▶ [YOUR INSTRUCTIONS]
Copy the stretch of the material from the line containing "How do I perform: Print" through the line containing "I will 27,359.", swapping "printer icon" for "print button" and leaving everything else unchanged.

▶ [INFORMATION SUPPLIED]
____
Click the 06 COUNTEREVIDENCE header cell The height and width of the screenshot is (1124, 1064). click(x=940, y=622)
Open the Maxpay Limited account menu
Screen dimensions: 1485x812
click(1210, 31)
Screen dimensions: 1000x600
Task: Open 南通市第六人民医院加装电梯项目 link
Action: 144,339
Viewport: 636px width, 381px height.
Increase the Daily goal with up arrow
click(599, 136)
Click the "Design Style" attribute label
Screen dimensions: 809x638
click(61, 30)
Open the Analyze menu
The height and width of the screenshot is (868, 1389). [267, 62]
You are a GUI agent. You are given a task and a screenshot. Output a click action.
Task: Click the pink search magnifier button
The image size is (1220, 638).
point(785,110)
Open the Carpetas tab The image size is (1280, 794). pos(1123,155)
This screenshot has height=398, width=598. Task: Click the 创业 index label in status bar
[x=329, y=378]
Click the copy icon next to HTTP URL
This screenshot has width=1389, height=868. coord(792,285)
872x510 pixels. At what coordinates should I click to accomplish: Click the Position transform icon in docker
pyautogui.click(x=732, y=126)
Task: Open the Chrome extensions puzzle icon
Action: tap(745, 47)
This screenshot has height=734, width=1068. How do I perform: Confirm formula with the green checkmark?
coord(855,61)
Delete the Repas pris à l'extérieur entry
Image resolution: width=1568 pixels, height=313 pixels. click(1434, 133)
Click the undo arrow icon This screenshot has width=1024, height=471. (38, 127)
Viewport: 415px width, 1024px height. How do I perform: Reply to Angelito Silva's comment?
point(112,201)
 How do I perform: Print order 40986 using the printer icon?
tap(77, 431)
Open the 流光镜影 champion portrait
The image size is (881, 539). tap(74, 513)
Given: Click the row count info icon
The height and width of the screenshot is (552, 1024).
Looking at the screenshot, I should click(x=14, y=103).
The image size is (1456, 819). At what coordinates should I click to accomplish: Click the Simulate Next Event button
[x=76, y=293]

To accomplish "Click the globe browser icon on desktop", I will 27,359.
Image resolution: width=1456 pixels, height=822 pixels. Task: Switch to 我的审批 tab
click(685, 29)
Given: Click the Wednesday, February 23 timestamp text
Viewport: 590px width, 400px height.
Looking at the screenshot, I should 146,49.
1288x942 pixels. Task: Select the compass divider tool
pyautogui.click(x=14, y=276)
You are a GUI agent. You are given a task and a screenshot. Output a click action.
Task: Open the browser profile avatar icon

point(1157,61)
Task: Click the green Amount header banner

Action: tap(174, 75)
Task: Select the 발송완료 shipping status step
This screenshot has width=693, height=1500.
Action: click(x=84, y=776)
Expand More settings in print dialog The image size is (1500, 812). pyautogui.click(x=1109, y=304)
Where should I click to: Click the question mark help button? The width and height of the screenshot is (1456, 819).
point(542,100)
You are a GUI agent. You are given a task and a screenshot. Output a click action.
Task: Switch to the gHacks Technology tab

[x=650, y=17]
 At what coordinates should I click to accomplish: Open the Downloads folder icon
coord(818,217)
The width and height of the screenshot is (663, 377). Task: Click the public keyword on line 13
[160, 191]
____
▶ [EXERCISE RESPONSE]
 How do I perform: Print order 40986 using the print button?
tap(77, 431)
Open the 流光镜影 champion portrait
The image size is (881, 539). tap(74, 513)
Given: Click the row count info icon
The height and width of the screenshot is (552, 1024).
Looking at the screenshot, I should click(x=14, y=103).
The image size is (1456, 819). At what coordinates should I click to accomplish: Click the Simulate Next Event button
[x=76, y=293]

To accomplish "Click the globe browser icon on desktop", I will 27,359.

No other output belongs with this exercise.